▸ **Mise en pratique**
A) Dans l'extrait sur l'aide médicale à mourir, relevez toutes les exigences qui s'appliquent à la demande dans les deux cas, que le décès soit raisonnablement prévisible ou pas.
B) Résumez l'extrait sur l'aide médicale à mourir en deux phrases.
C) Poursuivez l'extrait sur l'aide médicale à mourir à partir de sa dernière phrase.

▸ **Extrait du document**

---

Le gouvernement fédéral aurait pu faire appel de cette décision et éviter le risque d’aboutir à une loi qui remet dangereusement en cause le droit des plus fragiles. C’est ce que dénonçaient 71 associations de défense des personnes handicapées et de la dignité humaine après ce jugement, réclamant au procureur général du Canada un pourvoi au nom du droit des personnes handicapées.
Ignorant ces alertes, le gouvernement fédéral propose une loi comportant une série de mesures qui attentent gravement aux droits des personnes handicapées.
Les conditions d’accès à l’euthanasie et au suicide assisté varieraient selon que le décès du demandeur est raisonnablement prévisible ou pas. Dans les deux cas, la demande d’ « aide médicale à mourir » doit être écrite et signée devant un seul témoin (et non deux selon la loi actuelle), et la situation médicale du demandeur évaluée par deux médecins ou infirmiers. Le projet de loi supprime l’exigence d’un délai de 10 jours entre la demande et la pratique de l’euthanasie ou suicide assisté en cas de mort naturelle prévisible, si bien que la mort pourrait intervenir en suivant l’expression de la demande. Si la mort naturelle n’est pas raisonnablement prévisible, la personne doit être informée des moyens disponibles pour soulager sa souffrance, et « l’évaluation de l’admissibilité doit prendre au moins 90 jours, à moins que les évaluations aient été effectuées et que la perte de capacité soit imminente ».

---

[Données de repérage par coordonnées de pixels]
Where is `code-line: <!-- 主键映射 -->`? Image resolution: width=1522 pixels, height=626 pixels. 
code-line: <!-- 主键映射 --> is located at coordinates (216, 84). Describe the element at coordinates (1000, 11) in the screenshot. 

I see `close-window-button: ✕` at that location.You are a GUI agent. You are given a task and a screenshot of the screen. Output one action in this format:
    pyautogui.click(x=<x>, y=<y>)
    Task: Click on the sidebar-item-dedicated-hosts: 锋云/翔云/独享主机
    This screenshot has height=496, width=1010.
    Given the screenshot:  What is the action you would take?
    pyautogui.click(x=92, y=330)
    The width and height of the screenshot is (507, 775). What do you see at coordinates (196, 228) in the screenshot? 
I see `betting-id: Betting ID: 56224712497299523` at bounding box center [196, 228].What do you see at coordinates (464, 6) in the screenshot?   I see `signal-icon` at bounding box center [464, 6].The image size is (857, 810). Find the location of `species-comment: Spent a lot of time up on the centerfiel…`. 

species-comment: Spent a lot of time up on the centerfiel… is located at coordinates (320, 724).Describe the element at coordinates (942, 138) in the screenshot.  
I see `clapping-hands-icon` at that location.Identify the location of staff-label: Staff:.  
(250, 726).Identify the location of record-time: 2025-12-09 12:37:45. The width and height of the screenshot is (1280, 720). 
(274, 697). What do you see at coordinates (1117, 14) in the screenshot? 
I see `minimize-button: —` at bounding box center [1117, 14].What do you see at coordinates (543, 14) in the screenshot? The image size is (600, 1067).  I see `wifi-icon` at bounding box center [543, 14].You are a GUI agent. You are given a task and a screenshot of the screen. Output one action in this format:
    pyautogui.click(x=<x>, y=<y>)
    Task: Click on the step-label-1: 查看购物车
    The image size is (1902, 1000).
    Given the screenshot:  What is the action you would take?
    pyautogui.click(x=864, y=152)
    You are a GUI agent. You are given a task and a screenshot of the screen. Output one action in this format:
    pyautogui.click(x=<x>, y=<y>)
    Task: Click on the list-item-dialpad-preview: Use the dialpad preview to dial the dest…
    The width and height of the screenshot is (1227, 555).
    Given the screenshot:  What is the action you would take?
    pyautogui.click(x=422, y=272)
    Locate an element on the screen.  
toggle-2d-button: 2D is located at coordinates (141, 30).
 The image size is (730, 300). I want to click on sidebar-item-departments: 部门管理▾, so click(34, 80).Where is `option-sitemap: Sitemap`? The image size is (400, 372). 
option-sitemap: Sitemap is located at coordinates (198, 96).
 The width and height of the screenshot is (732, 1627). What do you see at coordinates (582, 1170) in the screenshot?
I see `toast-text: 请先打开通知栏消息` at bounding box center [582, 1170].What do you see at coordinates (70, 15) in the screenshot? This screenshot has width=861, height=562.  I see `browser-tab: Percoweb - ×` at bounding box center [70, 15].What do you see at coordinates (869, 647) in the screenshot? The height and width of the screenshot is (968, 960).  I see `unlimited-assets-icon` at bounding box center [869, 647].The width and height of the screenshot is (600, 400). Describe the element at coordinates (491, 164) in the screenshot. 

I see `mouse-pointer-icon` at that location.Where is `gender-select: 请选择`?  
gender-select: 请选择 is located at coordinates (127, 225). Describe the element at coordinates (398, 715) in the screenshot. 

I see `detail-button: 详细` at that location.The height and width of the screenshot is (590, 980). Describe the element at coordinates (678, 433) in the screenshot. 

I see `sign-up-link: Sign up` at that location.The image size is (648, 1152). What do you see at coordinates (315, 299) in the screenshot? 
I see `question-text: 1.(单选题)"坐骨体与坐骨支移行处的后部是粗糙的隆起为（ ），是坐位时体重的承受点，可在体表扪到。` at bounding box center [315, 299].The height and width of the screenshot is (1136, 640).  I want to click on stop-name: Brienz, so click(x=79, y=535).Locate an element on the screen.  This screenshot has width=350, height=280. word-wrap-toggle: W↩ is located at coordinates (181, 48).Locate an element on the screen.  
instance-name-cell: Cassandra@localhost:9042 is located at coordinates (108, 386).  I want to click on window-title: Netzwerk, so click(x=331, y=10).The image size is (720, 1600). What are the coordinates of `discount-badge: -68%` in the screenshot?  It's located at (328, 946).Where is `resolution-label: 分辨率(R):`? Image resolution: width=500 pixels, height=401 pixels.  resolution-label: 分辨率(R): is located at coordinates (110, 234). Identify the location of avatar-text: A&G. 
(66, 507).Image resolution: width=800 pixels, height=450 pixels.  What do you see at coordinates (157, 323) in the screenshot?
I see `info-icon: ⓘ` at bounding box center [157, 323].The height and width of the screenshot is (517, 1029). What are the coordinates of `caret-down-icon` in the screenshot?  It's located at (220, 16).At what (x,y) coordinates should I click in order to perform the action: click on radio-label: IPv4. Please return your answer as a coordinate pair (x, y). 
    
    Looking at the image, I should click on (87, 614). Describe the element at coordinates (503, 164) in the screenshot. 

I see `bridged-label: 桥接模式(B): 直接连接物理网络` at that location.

---

▸ **Corrigé des exercices**
A)
- La demande doit être écrite.
- Elle doit être signée devant un seul témoin.
- La situation médicale du demandeur doit être évaluée par deux médecins ou infirmiers.

B) Malgré l'appel de 71 associations, qui réclamaient un pourvoi au procureur général du Canada, le gouvernement fédéral n'a pas contesté le jugement et propose une loi qui attente gravement aux droits des personnes handicapées. Ce projet fait varier l'accès à l'euthanasie et au suicide assisté selon que le décès est raisonnablement prévisible ou pas : il supprime le délai de 10 jours dans le premier cas et impose dans le second une évaluation d'au moins 90 jours.

C)
D’autre part, cette loi prévoit de renoncer au consentement final, pour les personnes qui risquent de perdre leur capacité de prise de décision avant la date choisie pour recevoir l’AMM. « Le projet de loi rendrait également invalide cette renonciation au consentement final si la personne, après avoir perdu sa capacité de prise de décision, démontre un refus ou une résistance à l’administration de l’AMM. Les réflexes et autres types de mouvements involontaires, comme la réaction au toucher ou l’insertion d’une aiguille, ne constitueront pas un refus ou une résistance. » Ce renoncement serait également appliqué aux personnes qui procèdent à un suicide assisté et dont la procédure échoue, permettant ainsi à un médecin de poursuivre sans son consentement à une euthanasie.
Le 10 novembre 2020, l’association Vivre dans la Dignité a partagé au Comité permanent de la justice et des droits de la personne (JUST) un mémoire. Cette association, experte sur les questions de fin de vie, analyse les conditions (mesures de sauvegarde) dont le projet de loi propose la suppression ou la modification pour les personnes en fin de vie et les risques de l’introduction de l’ « aide médicale à mourir » pour les personnes qui ne sont pas en fin de vie. Elle livre ses principales recommandations: rien n’oblige le gouvernement à modifier les mesures de sauvegarde pour les personnes en fin de vie; ne pas ouvrir l’accès de l’AMM aux personnes qui ne sont pas en fin de vie.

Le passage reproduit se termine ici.